Guernica Magazine

Anne Helen Peterson: “What else is there but my ability to work?”

The journalist and academic on defining the burnout generation—and literally writing the book on it.

Miscellaneous Files is a series of virtual studio visits that uses images, videos, and other fragments from writers’ digital devices to understand their practice. Conceived by Mary Wang, each interview provides an intimate look into the artistic process.

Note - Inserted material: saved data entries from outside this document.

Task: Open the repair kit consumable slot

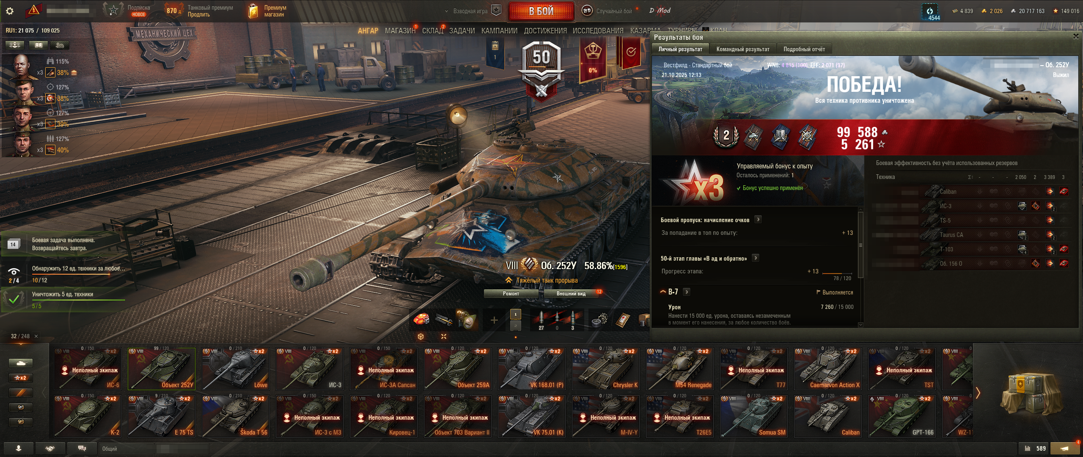Action: coord(599,320)
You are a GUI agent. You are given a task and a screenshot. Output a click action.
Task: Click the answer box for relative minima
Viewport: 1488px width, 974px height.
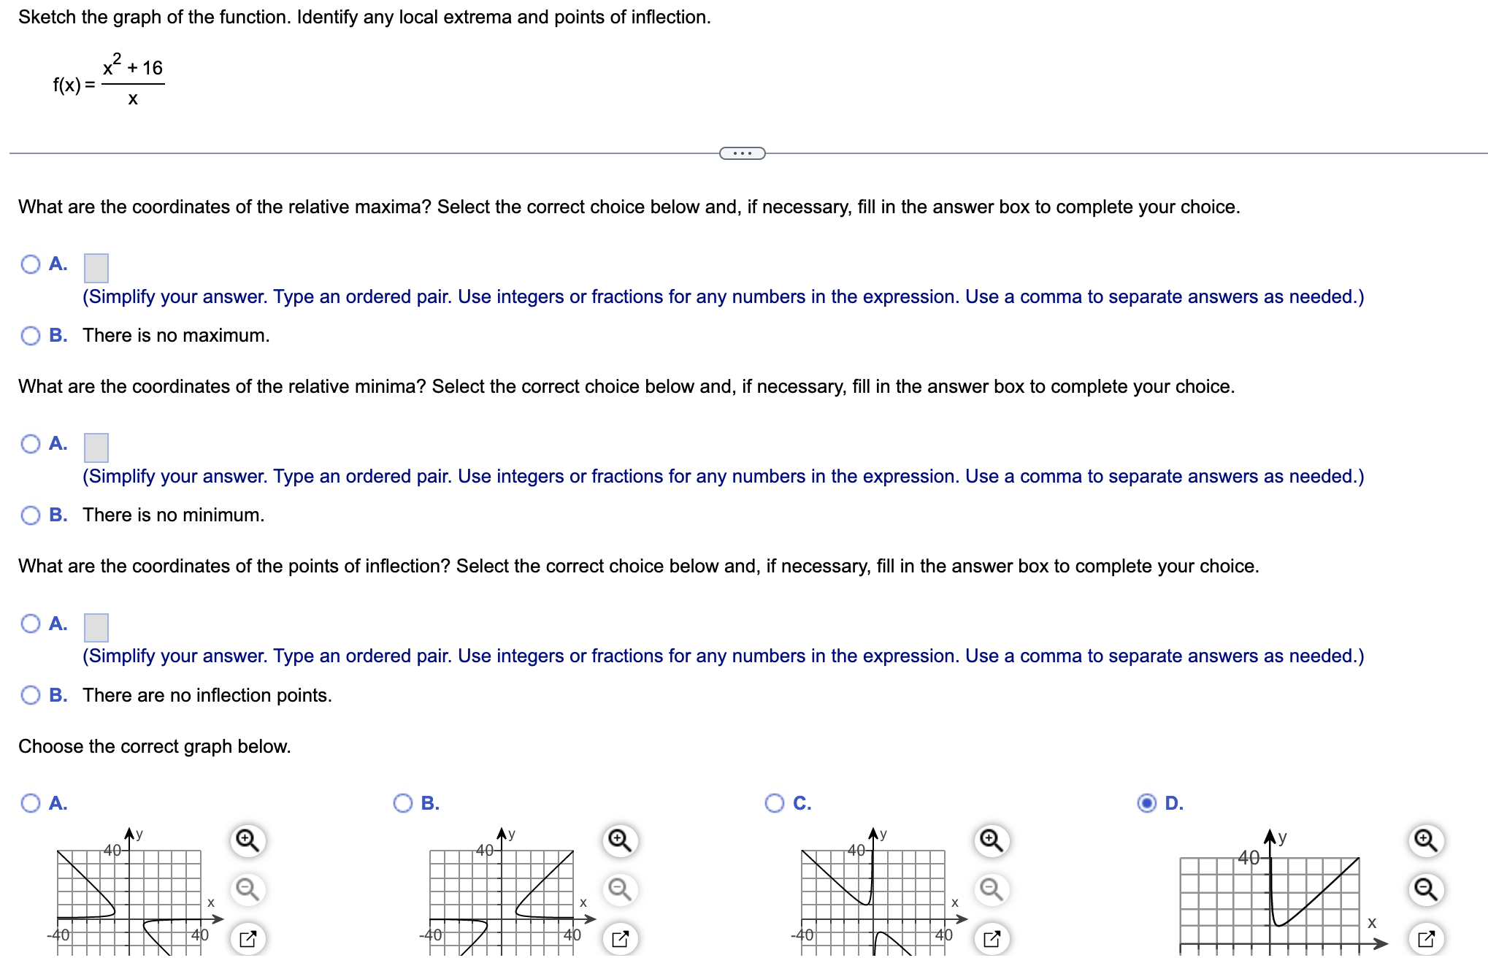96,448
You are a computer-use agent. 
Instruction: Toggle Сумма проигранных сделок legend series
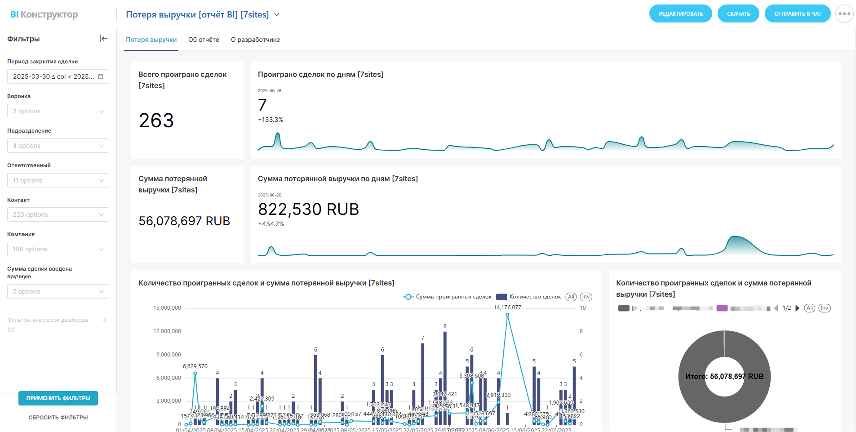pyautogui.click(x=447, y=297)
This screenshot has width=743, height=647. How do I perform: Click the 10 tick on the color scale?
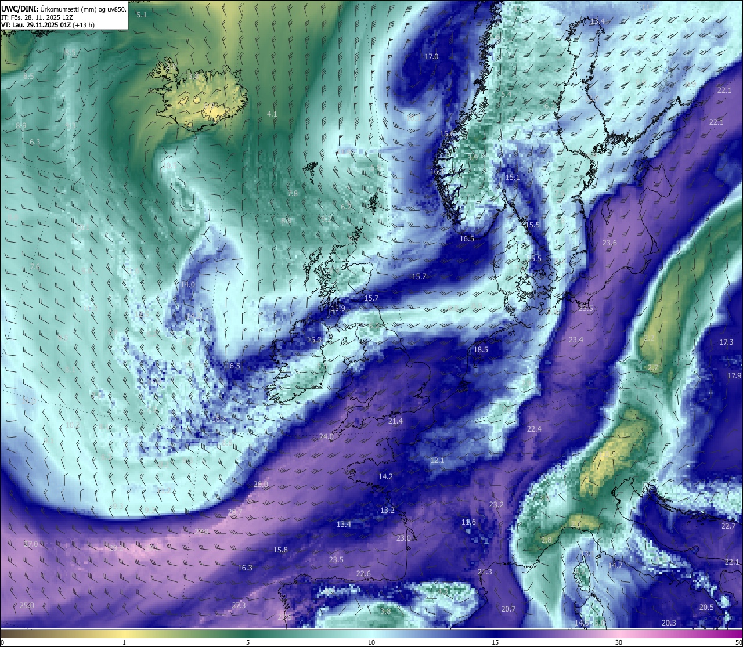click(x=372, y=642)
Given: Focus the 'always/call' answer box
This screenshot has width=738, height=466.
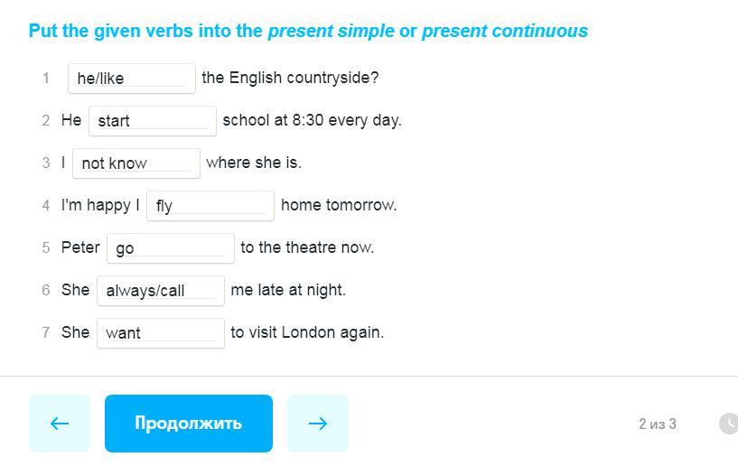Looking at the screenshot, I should [161, 291].
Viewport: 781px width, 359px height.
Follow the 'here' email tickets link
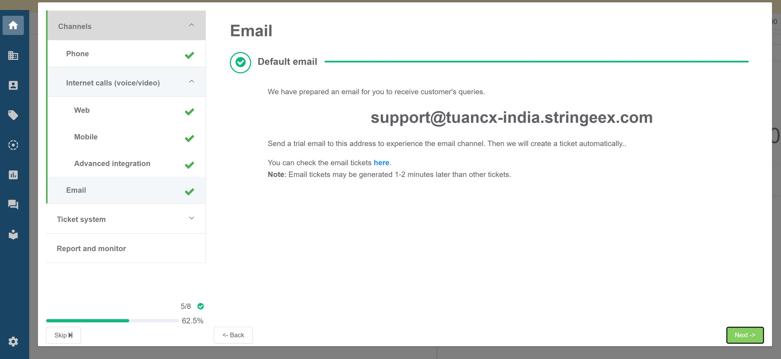coord(381,163)
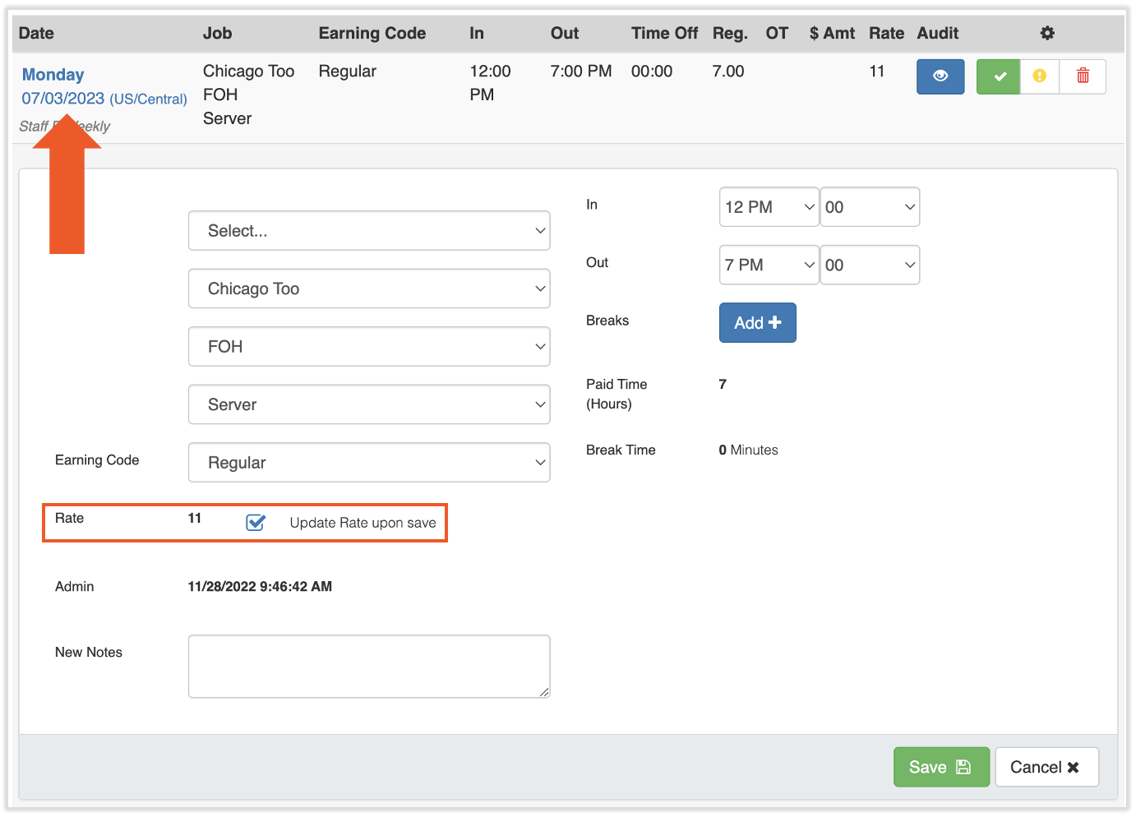Image resolution: width=1136 pixels, height=817 pixels.
Task: Click the blue eye audit icon
Action: [x=940, y=76]
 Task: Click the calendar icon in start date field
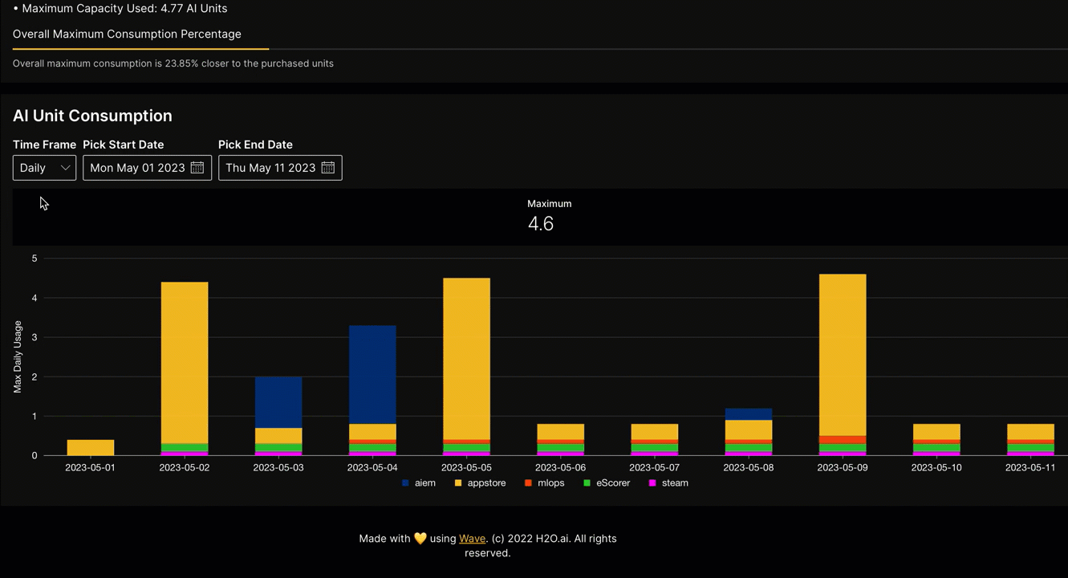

When Anne Helen Petersen’s article on millennial burnout dropped on Buzzfeed in early January 2019, it immediately sent shockwaves through the Twittersphere, and eventually the wider internet. As a journalist and former academic, Petersen has a knack for looking critically at, yet writing colloquially about, cultural phenomena—getting at the larger trends, truths, and impacts of things like MLMs or the Chip and Joanna Gaines effect. Her burnout article was the apex of that: A breakdown of our collective breakdowns, our fatigue and paralysis and the low-lying and constant existential dread that we knew wasn’t exactly normal but had come to feel so, and why a whole generation was feeling so deeply left behind. My friends and I talked about it in frenzied tones on Gchat and Slack, and after a few days even those who weren’t “very online” had read it. It was a truth bomb, the kind of thing you read and think: Holy shit, and yes, and finally. Among friends and peers there was a sense that finally someone had given words to what we were all feeling. Finally, someone had told us we were not alone. Finally, someone saw us. 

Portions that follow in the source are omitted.